On July 10th at 6 a.m. the Northern Rockies Incident Management Team 4, led by Incident Commander Rick Connell, took command of the three fires combining them into the Snake River Complex. After several days of downsizing personnel due to successful firefighting, on July 23rd, the incident was transferred to an Idaho Department of Lands Type 3 team, led by Incident Commander Jeremiah Miller. To continue effective operations, on July 28th, command transferred again to a Pennsylvania Bureau of Forestry Type 3 Team led by Incident Commander Shawn Turner.
|Current as of|
|Date of Origin||Wednesday July 07th, 2021 approx. 06:45 AM|
|Location||20 miles south of Lewiston, ID|
|Incident Commander||Shawn Turner, Type 3 Incident Commander, Pennsylvania Bureau of Forestry|
|Coordinates||46.012 latitude, -116.911 longitude|
|Percent of Perimeter Contained||90%|
|Estimated Containment Date||Sunday August 15th, 2021 approx. 12:00 AM|
Active areas of the fire are mainly burning in compact timber litter and timber understory. 100 and 1,000 hour fuels are extremely dry leading to a high resistance to control. However, live herbaceous and woody fuels in the timber are 1/2 cured and beginning to burn readily.

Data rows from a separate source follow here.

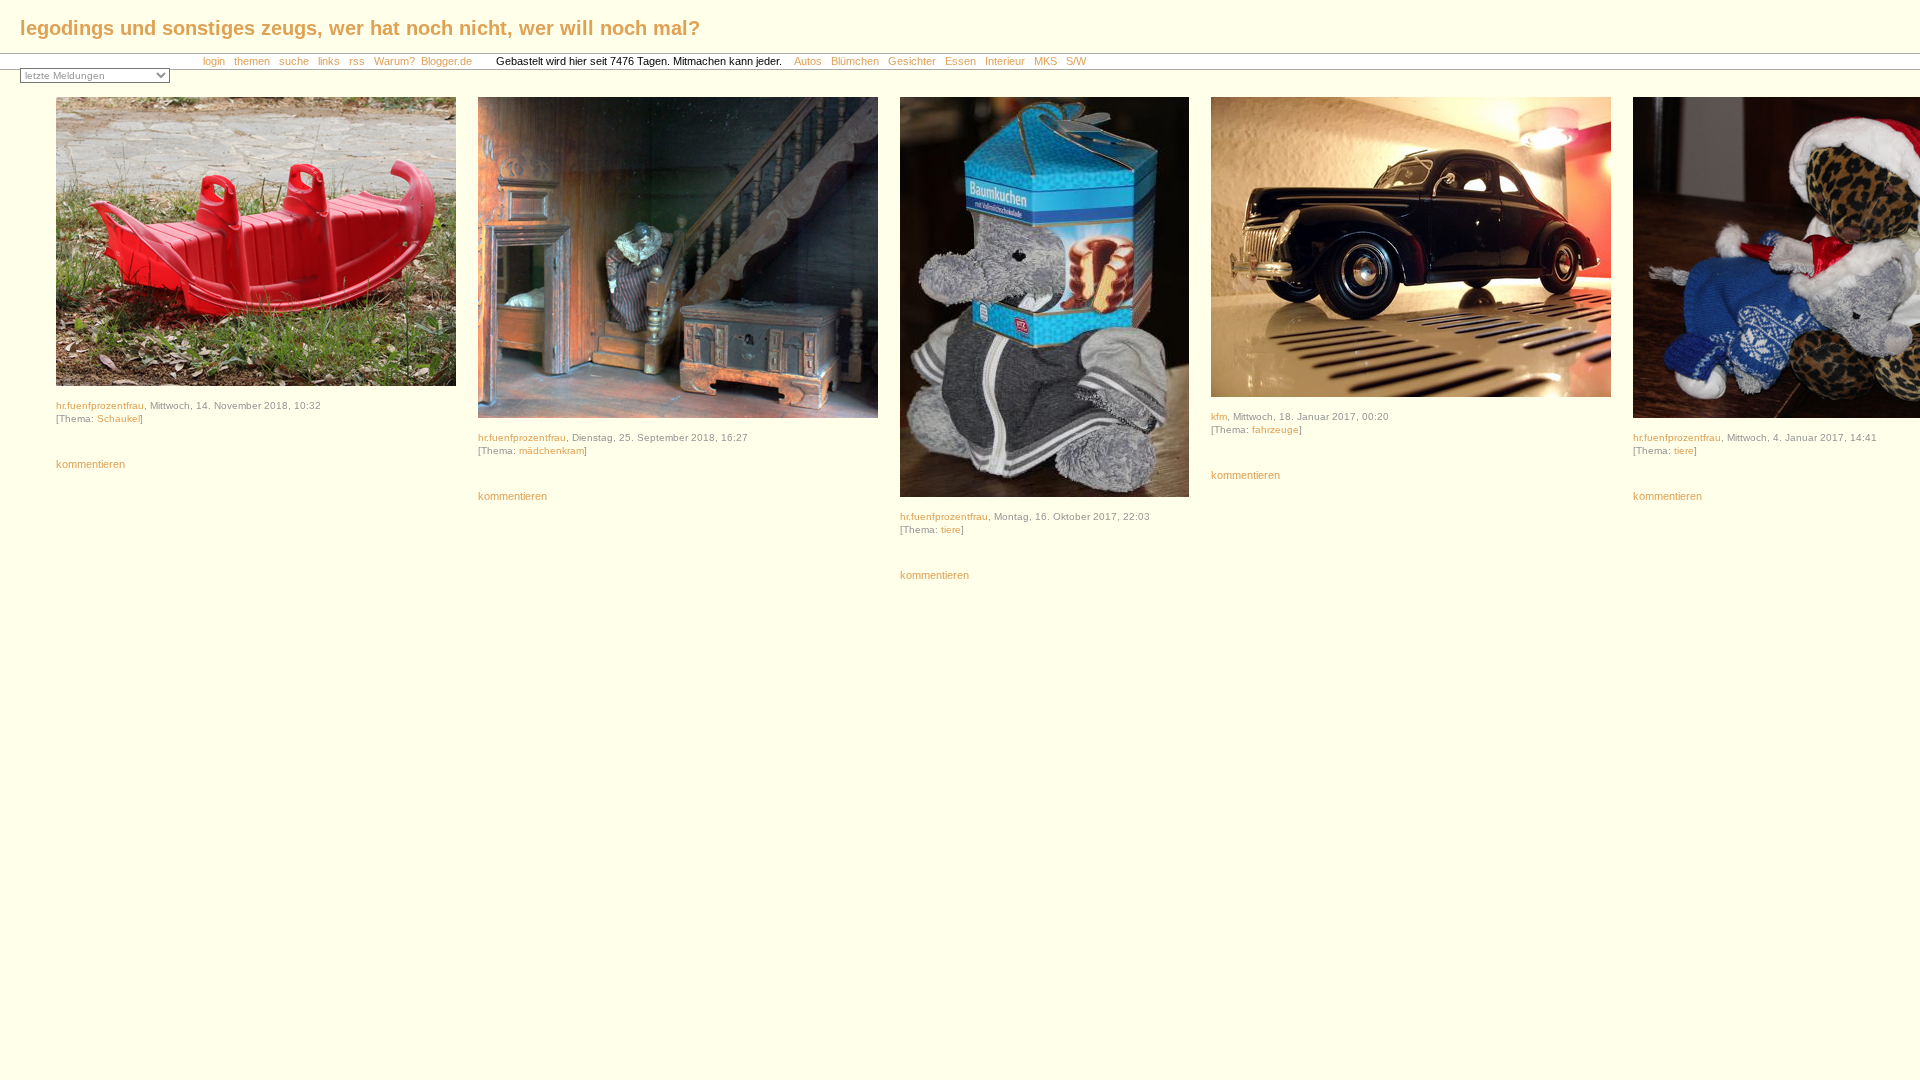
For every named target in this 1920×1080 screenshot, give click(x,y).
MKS (1045, 61)
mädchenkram (551, 450)
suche (294, 61)
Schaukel (118, 418)
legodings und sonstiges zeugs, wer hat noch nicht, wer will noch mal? (360, 28)
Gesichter (912, 61)
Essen (960, 61)
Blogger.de (457, 61)
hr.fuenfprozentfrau (100, 405)
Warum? (394, 61)
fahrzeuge (1275, 429)
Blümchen (855, 61)
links (329, 61)
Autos (808, 61)
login (214, 61)
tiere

Fire is generally creeping and smoldering in interior pockets
Crews will focus on removing excess equipment from the fire line, while continuing to mop up and secure control lines. Firefighters will also continue providing structure protection should the fire escape established control lines and provide initial attack support as needed.
|Projected Incident Activity|
12 hours: Interior pockets will continue to smolder and creep overnight The fire not expected to grow outside of containment lines.

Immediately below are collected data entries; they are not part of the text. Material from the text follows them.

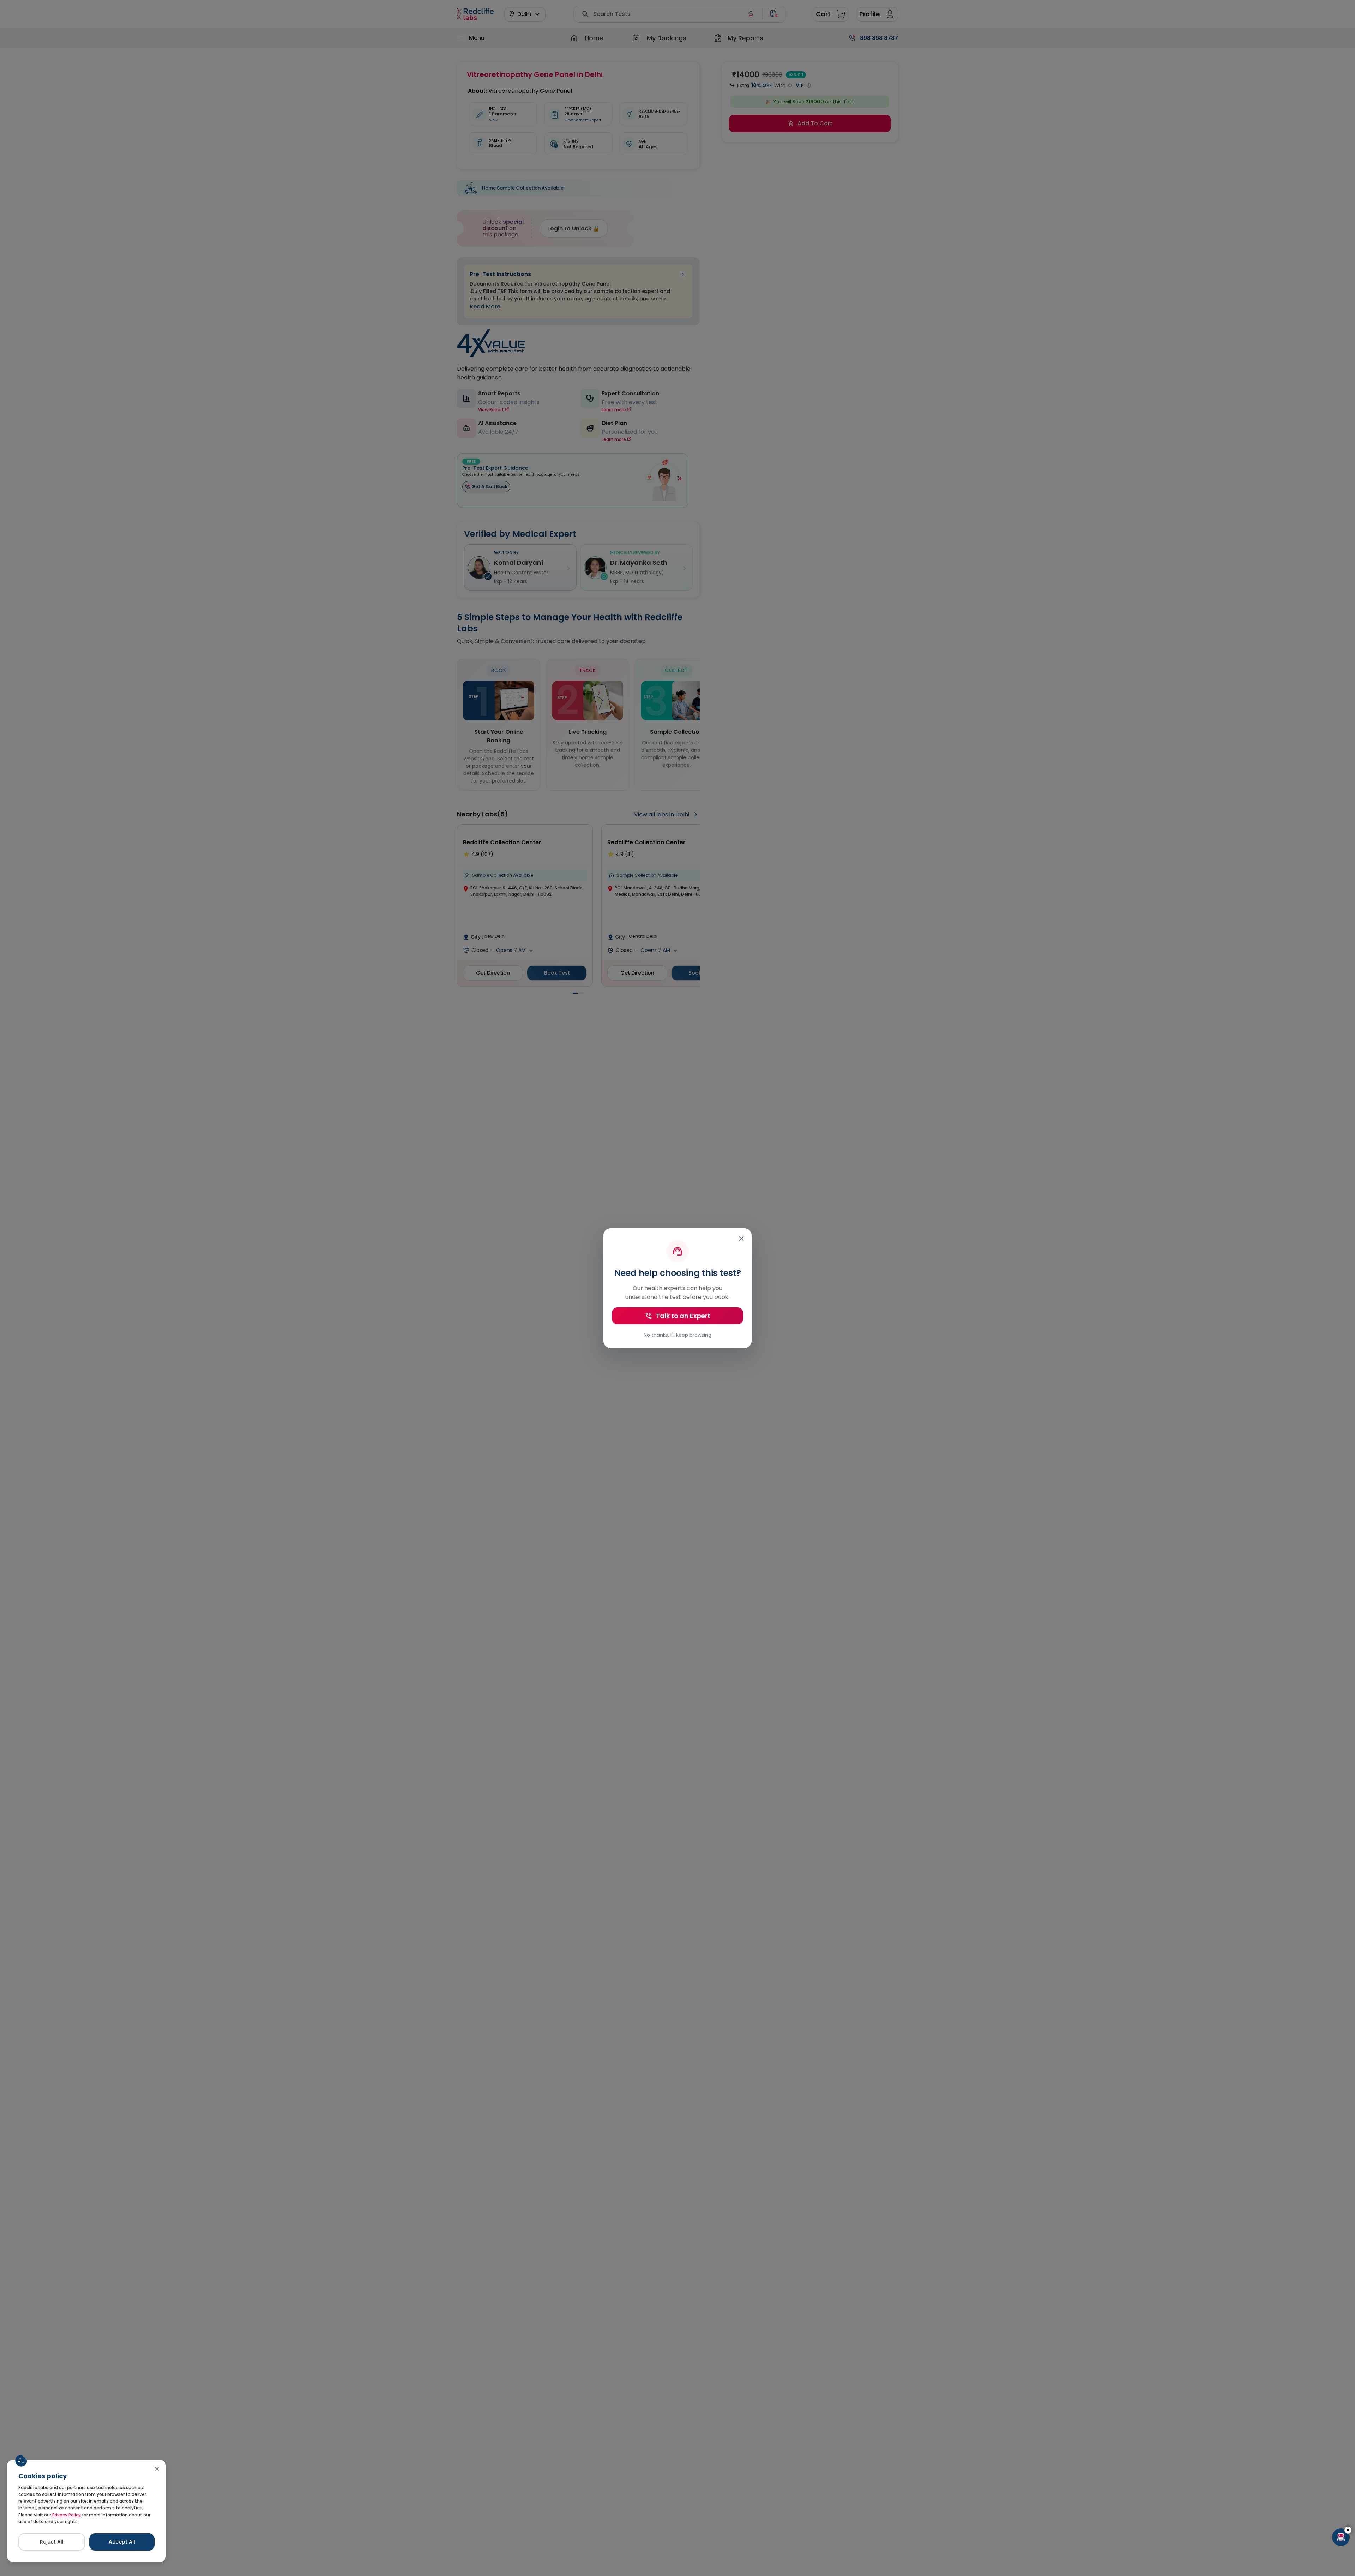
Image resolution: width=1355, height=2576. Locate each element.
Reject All (52, 2541)
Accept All (122, 2541)
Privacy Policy (66, 2515)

24 hours: Warming trend beginning with no precipitation. The fire is not expected to grow outside of containment lines.
48 hours: Warming and drying trend continues. Fire activity expected to increase to moderate. The fire is not expected to grow outside of containment lines.

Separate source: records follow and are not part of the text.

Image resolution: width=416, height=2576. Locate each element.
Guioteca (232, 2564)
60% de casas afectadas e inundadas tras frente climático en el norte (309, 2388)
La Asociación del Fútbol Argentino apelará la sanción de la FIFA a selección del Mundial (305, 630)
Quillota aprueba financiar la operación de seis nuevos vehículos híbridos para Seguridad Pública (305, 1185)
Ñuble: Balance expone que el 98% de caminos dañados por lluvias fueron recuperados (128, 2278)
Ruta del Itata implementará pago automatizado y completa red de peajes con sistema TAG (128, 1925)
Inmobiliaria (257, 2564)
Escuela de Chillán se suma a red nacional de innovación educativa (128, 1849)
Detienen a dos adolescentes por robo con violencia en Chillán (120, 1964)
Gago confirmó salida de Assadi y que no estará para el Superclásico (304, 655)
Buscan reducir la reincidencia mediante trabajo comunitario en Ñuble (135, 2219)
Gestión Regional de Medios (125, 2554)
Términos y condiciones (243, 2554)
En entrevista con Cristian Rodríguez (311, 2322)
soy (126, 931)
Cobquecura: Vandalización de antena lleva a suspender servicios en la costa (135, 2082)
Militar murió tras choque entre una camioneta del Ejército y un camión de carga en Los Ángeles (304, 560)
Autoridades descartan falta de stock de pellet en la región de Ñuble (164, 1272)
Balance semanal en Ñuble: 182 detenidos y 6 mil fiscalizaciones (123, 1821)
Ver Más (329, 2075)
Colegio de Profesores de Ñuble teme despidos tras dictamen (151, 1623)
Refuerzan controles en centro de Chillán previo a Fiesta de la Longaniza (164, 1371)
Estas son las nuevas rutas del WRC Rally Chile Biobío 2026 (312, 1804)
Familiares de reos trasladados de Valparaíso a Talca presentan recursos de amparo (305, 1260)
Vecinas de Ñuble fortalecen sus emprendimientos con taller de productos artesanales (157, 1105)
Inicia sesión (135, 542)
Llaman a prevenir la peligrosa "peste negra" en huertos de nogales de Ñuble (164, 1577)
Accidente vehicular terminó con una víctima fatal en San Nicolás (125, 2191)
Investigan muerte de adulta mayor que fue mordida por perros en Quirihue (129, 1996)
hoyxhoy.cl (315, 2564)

72 hours: Chance of showers and thunderstorms. Fire activity expected to decline. The fire is not expected to grow outside of containment lines.
Anticipated after 72 hours: Chance of showers and thunderstorms, lower temperature and higher humidity. The fire is not expected to grow outside of containment lines.
Chance of thunderstorms accompanied by strong winds. The fire is not expected to grow outside of containment lines.